### Exercise
Retype the entries below exactly, but begin at the line containing "clicking here (308, 345)" and end at the last line.

==== Records for this exercise ====

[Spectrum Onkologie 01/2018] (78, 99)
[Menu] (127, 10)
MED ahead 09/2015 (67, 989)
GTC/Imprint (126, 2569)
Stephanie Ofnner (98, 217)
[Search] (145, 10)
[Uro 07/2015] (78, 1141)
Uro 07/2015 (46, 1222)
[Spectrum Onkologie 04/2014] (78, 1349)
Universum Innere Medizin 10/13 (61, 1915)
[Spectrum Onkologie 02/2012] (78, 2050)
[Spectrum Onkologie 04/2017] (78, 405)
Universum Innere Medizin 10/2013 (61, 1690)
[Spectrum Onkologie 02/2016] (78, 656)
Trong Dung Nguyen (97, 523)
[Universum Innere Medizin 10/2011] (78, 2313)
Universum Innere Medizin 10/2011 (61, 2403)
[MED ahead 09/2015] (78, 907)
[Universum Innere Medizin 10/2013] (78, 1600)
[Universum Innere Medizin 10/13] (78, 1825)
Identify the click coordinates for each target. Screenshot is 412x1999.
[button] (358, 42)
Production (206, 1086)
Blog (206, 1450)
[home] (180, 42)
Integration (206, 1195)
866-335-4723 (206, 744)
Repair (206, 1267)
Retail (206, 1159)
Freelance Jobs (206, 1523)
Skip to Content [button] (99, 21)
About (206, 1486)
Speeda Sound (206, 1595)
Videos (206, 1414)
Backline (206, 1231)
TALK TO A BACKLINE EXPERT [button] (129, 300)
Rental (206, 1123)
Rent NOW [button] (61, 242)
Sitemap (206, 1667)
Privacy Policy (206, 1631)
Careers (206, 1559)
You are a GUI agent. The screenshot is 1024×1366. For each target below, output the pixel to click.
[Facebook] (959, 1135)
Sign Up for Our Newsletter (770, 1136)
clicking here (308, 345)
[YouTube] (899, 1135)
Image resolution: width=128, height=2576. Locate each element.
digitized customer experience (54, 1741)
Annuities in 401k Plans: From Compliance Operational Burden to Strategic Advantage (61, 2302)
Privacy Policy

====

### Solution below
clicking here (308, 345)
[YouTube] (899, 1135)
Image resolution: width=128, height=2576. Locate each element.
digitized customer experience (54, 1741)
Annuities in 401k Plans: From Compliance Operational Burden to Strategic Advantage (61, 2302)
Privacy Policy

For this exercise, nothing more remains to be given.